Jesus said, “I am the light of the world” (John chapter 8 verse 12)

When we did science at junior school, one of my favourite topics was ‘Light’. As a teacher, one of the first things I wanted to find out was what pupils already knew, and also to introduce some vocabulary for them to learn. So between us we thought of all sorts of words associated with light: colour, light, dark, shine, sparkle, torch, lamp, see, street light, traffic lights, etc, etc. You could probably come up with more examples.

Of course, what light means to us does not stop at lessons in school. For instance, there is spectroscopy which uses the different wavelengths of light (i.e. colours) to show what something is made from. Then there are lasers which can burn, heal and also make incredibly accurate measurements. You can find lasers in hospitals, in home computers and DVD players. They are also used by astronomers to measure accurately how far away the moon is. Light is also the fastest thing in the universe that we know of.

Then again, we use the word metaphorically when we say that someone has “seen the light” – they have a sudden realisation of an important truth. (Think of the apostle Paul on the road to Damascus.) Or we might say that someone is enlightened, meaning that they understand how the world works and are not prone to superstition.

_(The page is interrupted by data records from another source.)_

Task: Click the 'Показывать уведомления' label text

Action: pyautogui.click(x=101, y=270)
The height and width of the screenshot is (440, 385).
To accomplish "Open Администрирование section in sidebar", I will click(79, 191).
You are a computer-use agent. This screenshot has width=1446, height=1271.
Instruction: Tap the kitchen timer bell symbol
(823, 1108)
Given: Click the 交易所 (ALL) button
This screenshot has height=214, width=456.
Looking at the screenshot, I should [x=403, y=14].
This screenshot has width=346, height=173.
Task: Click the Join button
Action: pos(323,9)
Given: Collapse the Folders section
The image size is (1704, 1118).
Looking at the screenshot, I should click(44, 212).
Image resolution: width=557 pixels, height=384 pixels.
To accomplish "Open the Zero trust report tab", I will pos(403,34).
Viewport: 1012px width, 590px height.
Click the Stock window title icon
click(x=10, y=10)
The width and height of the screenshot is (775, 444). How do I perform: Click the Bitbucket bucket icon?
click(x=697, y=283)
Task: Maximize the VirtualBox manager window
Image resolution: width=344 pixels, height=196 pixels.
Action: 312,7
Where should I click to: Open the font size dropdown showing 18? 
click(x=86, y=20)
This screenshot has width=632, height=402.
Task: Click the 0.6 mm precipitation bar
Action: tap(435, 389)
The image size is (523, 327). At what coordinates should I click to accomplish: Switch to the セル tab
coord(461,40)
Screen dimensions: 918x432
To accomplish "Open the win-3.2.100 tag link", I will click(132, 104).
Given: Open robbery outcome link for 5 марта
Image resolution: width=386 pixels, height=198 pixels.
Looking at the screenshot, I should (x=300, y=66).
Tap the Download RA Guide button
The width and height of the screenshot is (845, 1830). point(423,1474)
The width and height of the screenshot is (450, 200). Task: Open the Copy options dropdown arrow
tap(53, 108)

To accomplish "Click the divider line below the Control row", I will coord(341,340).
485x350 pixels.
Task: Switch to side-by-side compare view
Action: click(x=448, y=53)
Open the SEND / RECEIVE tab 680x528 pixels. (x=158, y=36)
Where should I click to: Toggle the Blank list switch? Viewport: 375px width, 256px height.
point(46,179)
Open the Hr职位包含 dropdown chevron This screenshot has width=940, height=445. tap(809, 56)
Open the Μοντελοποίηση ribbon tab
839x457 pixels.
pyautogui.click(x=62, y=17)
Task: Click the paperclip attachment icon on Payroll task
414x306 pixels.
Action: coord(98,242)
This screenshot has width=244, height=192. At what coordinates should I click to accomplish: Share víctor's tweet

Light in one way or another is essential to our lives.

Among other things, during this liturgical season of Epiphany, we think of Jesus as “the light of the world” (John chapter 8 verse 12) and as “a light to the Gentiles (foreigners)” (Luke chapter 2 verse 32). Thinking about it, to say that Jesus is “the Light” is actually quite a big claim – when you start to think about what light can do and what light represents:

Jesus helps us in our darkness

Jesus helps us to see and to understand how things really are.

Jesus leads us away from superstition and towards truth.

Jesus is for everybody we know and for everybody we do not know.

Jesus is not just for those who call themselves Christians but is for the whole world.

May we all know the light of Christ in our lives.